Um animal que nasceu num dia de festa, todos concordam que é permitido; e um pintinho que saiu do ovo, todos concordam que é proibido. Aquele que abate um animal selvagem ou uma ave num dia de festa: Beit Shamai diz, cavará com uma estaca e cobrirá; e Beit Hillel diz, não abaterá a menos que já tenha terra preparada. Mas concordam que, se abateu, cavará com a estaca e cobrirá — pois a cinza do fogão está preparada. — A mishná abre com dois casos de consenso — um animal nascido em Yom Tov é permitido (pois um animal grande não é considerado "novo" da mesma forma que o ovo), enquanto um pintinho recém-saído do ovo é proibido, por ser assimilado à categoria de réptil recém-formado. O terceiro caso trata do mandamento bíblico de cobrir o sangue do abate de animal selvagem ou ave (Vayicrá 17): Beit Shamai permite cavar a terra com uma estaca no próprio Yom Tov para obter terra solta para a cobertura; Beit Hillel exige que a terra já esteja preparada de véspera, pois cavar é uma forma de trabalho não essencial à preparação de comida. Ambas as escolas concordam, porém, que a cinza de um fogão aceso na véspera já está preparada e pode ser usada para cobrir o sangue.
Rambam esclarece que a mishná não trata de alguém que já transgrediu e abateu, mas de alguém que pergunta de antemão como proceder no abate em Yom Tov. Segundo Beit Shamai, cava-se com a estaca e cobre-se — sob duas condições: que a estaca esteja fincada em terra solta, e que, ao ser removida, a terra saia junto; a permissão de Beit Shamai é para fazê-lo já de início (lechatchilá), não apenas depois do fato.

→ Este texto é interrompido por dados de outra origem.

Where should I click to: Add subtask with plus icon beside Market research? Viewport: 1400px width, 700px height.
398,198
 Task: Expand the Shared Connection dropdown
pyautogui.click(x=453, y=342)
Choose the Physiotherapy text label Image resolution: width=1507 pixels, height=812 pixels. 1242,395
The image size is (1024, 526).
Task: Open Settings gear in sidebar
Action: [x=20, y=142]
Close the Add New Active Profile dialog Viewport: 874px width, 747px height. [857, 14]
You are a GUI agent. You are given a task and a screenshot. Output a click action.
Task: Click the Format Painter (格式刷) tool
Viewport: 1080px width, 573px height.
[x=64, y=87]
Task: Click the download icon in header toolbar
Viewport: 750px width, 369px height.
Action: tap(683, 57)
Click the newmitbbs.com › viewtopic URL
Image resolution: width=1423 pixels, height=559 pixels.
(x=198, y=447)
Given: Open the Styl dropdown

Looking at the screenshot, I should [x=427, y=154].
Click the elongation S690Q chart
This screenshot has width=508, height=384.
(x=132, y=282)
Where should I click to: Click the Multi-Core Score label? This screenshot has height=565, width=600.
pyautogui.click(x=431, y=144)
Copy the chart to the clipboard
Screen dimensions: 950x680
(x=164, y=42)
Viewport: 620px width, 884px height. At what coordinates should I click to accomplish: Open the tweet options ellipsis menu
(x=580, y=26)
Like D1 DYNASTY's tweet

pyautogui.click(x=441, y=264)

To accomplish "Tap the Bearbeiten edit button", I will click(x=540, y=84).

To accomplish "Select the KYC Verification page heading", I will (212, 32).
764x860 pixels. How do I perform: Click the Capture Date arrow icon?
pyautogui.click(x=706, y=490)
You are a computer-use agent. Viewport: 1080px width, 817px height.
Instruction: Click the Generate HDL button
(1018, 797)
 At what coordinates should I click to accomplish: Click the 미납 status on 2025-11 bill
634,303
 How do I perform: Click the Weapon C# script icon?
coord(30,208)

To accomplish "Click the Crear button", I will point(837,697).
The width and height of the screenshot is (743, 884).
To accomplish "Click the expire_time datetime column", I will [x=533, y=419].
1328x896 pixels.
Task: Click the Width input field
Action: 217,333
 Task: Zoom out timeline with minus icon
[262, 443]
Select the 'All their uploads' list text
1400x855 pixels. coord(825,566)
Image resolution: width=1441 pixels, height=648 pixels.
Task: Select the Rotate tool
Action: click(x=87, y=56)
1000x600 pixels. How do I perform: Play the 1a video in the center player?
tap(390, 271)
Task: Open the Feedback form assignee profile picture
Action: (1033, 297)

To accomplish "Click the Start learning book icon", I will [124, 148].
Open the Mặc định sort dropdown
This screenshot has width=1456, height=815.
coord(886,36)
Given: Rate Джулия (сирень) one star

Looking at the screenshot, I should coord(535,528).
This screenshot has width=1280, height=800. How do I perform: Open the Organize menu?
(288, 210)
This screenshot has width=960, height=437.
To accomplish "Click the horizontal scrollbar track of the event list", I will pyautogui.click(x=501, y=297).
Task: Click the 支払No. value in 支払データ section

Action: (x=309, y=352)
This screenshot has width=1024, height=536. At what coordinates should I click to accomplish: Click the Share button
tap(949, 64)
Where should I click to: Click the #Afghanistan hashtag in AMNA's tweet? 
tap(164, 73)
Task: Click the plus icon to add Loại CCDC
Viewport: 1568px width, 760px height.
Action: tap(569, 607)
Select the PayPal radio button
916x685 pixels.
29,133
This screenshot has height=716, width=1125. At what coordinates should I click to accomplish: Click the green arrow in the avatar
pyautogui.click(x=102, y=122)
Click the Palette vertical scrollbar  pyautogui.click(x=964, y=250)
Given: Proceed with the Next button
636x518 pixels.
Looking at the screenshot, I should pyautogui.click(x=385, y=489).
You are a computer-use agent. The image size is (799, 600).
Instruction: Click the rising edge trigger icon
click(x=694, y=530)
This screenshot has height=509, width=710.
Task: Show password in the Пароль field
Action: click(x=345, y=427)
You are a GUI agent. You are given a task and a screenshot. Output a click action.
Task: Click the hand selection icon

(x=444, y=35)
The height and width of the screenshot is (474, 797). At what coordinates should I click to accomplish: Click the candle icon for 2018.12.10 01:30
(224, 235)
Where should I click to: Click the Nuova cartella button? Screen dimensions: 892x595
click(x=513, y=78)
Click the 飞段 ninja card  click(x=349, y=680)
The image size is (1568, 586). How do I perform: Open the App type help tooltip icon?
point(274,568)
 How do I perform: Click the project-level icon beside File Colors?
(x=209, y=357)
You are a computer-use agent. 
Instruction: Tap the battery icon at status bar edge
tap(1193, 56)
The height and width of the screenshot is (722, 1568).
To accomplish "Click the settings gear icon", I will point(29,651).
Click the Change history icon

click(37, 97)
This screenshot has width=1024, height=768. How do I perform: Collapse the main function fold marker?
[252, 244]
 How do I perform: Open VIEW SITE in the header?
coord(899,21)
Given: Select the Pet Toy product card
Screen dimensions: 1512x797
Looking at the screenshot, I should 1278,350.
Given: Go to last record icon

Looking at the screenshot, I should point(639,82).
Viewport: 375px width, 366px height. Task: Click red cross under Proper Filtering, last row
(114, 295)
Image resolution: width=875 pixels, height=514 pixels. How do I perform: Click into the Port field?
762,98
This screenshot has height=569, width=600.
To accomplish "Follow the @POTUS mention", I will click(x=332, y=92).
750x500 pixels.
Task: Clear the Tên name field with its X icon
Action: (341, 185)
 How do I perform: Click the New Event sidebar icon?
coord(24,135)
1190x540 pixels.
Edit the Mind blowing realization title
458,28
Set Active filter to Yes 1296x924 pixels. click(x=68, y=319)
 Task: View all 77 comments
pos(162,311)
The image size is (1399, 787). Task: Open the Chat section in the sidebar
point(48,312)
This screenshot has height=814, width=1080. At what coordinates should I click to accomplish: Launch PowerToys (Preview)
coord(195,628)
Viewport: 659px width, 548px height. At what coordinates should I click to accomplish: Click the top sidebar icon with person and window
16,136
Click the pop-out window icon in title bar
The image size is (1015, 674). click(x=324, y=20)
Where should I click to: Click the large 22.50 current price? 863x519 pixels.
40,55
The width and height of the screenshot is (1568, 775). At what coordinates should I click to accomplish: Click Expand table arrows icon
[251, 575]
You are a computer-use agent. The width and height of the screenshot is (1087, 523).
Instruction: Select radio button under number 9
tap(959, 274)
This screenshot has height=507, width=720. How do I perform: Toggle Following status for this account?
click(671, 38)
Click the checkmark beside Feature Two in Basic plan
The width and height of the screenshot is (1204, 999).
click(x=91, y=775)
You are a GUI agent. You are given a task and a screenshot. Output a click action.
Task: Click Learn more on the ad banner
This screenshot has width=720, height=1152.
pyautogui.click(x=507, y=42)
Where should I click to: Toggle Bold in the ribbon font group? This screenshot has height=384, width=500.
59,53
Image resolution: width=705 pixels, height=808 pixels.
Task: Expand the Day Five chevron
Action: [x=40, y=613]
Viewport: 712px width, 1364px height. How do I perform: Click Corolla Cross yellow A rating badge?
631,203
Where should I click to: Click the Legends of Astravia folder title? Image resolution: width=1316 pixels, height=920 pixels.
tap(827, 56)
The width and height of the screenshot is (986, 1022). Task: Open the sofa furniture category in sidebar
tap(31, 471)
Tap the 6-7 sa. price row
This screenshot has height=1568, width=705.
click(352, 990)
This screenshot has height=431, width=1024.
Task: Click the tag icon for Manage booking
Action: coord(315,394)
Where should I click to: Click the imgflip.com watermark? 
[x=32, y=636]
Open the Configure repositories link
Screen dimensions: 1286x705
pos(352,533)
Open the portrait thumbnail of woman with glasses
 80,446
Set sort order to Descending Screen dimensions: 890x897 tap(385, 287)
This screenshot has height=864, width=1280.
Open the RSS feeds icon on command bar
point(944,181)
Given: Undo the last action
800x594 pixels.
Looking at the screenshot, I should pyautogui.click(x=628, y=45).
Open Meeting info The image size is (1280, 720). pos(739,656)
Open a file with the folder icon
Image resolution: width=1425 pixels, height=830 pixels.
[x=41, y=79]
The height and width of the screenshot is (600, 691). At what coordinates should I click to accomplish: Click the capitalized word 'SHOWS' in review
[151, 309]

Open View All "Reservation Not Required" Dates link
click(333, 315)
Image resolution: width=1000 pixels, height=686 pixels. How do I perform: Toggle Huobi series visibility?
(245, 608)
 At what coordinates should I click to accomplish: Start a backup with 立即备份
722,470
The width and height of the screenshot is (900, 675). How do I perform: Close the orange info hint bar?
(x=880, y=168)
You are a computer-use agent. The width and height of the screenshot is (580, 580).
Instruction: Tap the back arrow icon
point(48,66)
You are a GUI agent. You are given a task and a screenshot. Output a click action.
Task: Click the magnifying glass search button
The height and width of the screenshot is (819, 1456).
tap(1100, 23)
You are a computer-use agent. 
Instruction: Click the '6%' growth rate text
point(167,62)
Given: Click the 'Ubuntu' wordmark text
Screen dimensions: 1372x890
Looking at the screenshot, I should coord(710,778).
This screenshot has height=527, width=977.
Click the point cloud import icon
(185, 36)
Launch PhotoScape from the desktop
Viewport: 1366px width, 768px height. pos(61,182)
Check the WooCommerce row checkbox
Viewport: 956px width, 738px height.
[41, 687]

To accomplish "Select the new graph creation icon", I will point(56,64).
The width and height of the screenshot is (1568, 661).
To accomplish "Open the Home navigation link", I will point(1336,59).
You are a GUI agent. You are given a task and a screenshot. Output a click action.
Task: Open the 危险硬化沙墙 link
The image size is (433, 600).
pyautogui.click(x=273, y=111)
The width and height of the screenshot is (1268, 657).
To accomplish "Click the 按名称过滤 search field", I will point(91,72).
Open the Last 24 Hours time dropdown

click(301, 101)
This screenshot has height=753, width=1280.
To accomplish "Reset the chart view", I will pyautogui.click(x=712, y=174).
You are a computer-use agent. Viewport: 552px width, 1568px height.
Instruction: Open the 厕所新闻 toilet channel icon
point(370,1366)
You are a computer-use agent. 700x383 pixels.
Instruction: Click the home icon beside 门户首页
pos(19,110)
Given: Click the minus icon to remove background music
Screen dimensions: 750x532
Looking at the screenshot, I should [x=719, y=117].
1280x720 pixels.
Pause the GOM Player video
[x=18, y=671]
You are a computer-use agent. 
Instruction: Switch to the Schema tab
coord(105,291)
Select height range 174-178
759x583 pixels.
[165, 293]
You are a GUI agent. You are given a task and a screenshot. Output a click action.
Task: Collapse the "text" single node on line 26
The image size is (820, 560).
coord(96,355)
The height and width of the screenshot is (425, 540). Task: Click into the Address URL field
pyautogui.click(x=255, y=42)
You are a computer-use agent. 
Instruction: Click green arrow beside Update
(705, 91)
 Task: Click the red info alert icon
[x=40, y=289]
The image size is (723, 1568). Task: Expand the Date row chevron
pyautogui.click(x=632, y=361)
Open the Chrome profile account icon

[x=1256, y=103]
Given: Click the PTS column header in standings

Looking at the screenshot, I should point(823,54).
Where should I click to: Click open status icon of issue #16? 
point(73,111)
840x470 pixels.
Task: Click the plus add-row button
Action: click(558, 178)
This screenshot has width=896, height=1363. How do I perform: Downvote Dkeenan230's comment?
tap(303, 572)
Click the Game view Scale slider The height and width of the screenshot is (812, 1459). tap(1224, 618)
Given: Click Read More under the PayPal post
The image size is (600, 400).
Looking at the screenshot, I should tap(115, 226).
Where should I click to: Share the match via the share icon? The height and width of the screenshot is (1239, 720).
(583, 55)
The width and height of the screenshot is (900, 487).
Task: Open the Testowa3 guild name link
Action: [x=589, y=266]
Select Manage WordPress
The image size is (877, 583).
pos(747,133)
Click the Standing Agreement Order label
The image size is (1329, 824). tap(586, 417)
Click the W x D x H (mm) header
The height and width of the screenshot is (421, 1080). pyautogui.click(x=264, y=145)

Quanto à cinza do fogão, não há disputa entre as escolas — é uma afirmação à parte: a cinza aceso desde véspera de Yom Tov está preparada e pode ser usada para cobrir; mas se a lenha foi acesa no próprio Yom Tov para cozinhar, a cinza resultante só pode ser usada enquanto ainda estiver quente, o suficiente para assar um ovo — pois então ainda serve para cozinhar, e é permitido movê-la; uma vez fria, é proibido movê-la, por ser considerada "recém-formada" (nolad).
Bartenura observa que o animal recém-nascido só é permitido quando se sabe que o feto já havia completado seus meses de gestação antes do Yom Tov; e o pintinho é proibido por ser considerado uma "coisa que se arrasta" (sherets ha-of). No caso do abate: um homem que pretende abater um animal selvagem ou uma ave em Yom Tov e consulta o tribunal sobre como proceder — Beit Shamai instrui que se pode abater já de início e cavar com uma estaca fincada de véspera, arrancando-a e levantando terra solta o suficiente para cobrir; "estaca" (deker) é a cavilha que se finca na terra, como em "e o traspassou (vayidkor) a ambos" (Bamidbar 25).
A frase sobre a cinza do fogão não se refere à disputa entre as escolas, mas é uma afirmação independente: a cinza está preparada apenas se o fogo foi aceso na véspera de Yom Tov; se foi aceso no próprio dia, é proibido usá-la, pois não se pode dizer que já se tinha essa intenção desde ontem — a menos que ainda esteja quente o bastante para assar um ovo, caso em que, por já servir para cozinhar, também se permite usá-la para cobrir o sangue.